→ To do:
1) List every specialist that the agent orchestration rules say must be consulted for Kailash framework work.
2) Carry on the agent orchestration rules from the point where they end.

→ Text segment:
=======

# Agent Orchestration Rules

## Specialist Delegation (MUST)

When working with Kailash frameworks, MUST consult the relevant specialist:

- **dataflow-specialist**: Database or DataFlow work
- **nexus-specialist**: API or deployment work
- **kaizen-specialist**: AI agent work
- **mcp-specialist**: MCP integration work
- **pact-specialist**: Organizational governance work
- **ml-specialist**: ML algorithms, pipelines, model selection
- **align-specialist**: LLM fine-tuning, LoRA, model serving

**Applies when**: Creating workflows, modifying DB models, setting up endpoints, building agents, implementing governance, ML pipelines.

**Why:** Framework specialists encode hard-won patterns and constraints that generalist agents miss, leading to subtle misuse of DataFlow, Nexus, or Kaizen APIs.

## Specs Context in Delegation (MUST)

Every specialist delegation prompt MUST include relevant spec file content from `specs/`. Read `specs/_index.md`, select relevant files, include them inline. See `rules/specs-authority.md` MUST Rule 7 for the full protocol and examples.

**Why:** Specialists without domain context produce technically correct but intent-misaligned output (e.g., schemas without tenant_id because multi-tenancy wasn't communicated).

## Analysis Chain (Complex Features)

1. **analyst** → Identify failure points
2. **analyst** → Break down requirements
3. **`decide-framework` skill** → Choose approach
4. Then appropriate specialist

**Applies when**: Feature spans multiple files, unclear requirements, multiple valid approaches.

=======

→ Entries provided:
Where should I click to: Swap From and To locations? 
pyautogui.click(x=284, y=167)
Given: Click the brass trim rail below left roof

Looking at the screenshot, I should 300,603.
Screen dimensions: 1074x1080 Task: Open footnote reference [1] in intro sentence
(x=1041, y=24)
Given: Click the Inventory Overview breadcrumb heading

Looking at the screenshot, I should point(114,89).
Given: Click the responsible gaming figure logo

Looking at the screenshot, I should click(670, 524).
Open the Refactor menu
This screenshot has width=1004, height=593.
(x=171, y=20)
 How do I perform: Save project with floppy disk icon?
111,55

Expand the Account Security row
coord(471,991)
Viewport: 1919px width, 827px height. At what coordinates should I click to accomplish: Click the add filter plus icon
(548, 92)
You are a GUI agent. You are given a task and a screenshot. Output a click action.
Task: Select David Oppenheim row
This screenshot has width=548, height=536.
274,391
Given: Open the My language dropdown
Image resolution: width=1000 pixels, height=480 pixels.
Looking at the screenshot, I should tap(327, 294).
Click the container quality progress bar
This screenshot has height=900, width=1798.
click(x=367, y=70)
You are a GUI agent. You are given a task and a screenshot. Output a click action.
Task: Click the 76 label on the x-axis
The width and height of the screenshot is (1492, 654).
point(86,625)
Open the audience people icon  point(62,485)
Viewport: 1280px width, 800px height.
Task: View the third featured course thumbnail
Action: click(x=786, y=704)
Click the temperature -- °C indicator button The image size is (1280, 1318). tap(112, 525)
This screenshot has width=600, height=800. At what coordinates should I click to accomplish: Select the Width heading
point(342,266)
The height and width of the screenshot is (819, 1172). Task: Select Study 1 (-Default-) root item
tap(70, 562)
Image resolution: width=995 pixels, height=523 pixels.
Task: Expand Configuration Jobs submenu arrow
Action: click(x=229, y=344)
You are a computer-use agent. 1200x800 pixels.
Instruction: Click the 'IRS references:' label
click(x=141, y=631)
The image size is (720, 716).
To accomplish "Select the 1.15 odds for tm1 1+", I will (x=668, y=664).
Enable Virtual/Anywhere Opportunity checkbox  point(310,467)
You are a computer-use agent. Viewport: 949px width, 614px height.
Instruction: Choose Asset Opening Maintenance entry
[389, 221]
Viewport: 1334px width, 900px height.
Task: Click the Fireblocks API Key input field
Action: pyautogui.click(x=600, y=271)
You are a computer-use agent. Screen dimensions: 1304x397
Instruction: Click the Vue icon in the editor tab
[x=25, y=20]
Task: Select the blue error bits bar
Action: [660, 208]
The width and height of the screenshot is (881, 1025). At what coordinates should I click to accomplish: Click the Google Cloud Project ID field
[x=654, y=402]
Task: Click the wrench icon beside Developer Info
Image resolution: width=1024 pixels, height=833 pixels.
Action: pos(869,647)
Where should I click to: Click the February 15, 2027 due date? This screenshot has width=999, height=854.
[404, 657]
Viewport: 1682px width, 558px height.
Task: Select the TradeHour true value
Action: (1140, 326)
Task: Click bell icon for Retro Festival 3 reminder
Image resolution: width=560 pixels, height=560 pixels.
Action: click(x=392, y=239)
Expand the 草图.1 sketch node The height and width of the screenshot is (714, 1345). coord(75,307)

=======

→ Answers provided:
1) dataflow-specialist, nexus-specialist, kaizen-specialist, mcp-specialist, pact-specialist, ml-specialist, align-specialist

2)
## Parallel Execution

When multiple independent operations are needed, launch agents in parallel using Task tool, wait for all, aggregate results. MUST NOT run sequentially when parallel is possible.

**Why:** Sequential execution of independent operations wastes the autonomous execution multiplier, turning a 1-session task into a multi-session bottleneck.

## Quality Gates (MUST — Gate-Level Review)

Reviews happen at COC phase boundaries, not per-edit. Skip only when explicitly told to.

**Why:** Skipping gate reviews lets analysis gaps, security holes, and naming violations propagate to downstream repos where they are far more expensive to fix. Evidence: 0052-DISCOVERY §3.3 — six commits shipped without a single review because gates were phrased as "recommended." Upgrading to MUST + background agents makes reviews nearly free.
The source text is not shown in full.